Data manipulation is an essential skill in data science, allowing professionals to transform, clean, and reshape data for analysis and modeling. Pandas, a widely-used Python library, is central to this process. This document explores the importance of data manipulation, the role of Pandas, and the benefits of using Pandas for data cleaning and analysis.

## Importance of Data Manipulation in Data Science and Analysis

Data manipulation involves changing the structure and format of data to make it useful for analysis. It is crucial because:

- Data Quality: Raw data is often messy, incomplete, or inaccurate. Data manipulation helps clean and validate it.
- Data Reshaping: Data may not always be in the ideal format for analysis. Data manipulation allows you to reshape it for tasks like merging, aggregating, or pivoting.
- Feature Engineering: Creating new features from existing data is vital for improving machine learning models.
- Exploration and Visualization: Preparing data for exploratory data analysis (EDA) helps visualize patterns and relationships.

Without proper data manipulation, even advanced algorithms and techniques can't provide reliable results.

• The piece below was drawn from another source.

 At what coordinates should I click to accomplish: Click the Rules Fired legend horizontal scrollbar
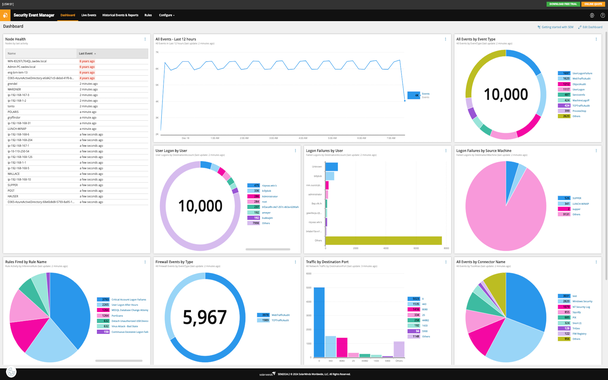pyautogui.click(x=119, y=361)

## Pandas: A Library for Handling Structured Data in Python

Pandas is a powerful Python library for data manipulation and analysis. It offers flexible and efficient tools for working with structured data. Key features include:

- DataFrames and Series: Pandas uses DataFrames (2D tables) and Series (1D arrays) to represent data, similar to tables in databases or Excel.
- Comprehensive Data Operations: Pandas allows you to filter, sort, group, merge, concatenate, pivot, and reshape data easily.
- Handling Missing Data: Pandas provides methods to detect and handle missing or null values.
- Integration with Other Libraries: Pandas works well with other Python libraries like NumPy, SciPy, and matplotlib.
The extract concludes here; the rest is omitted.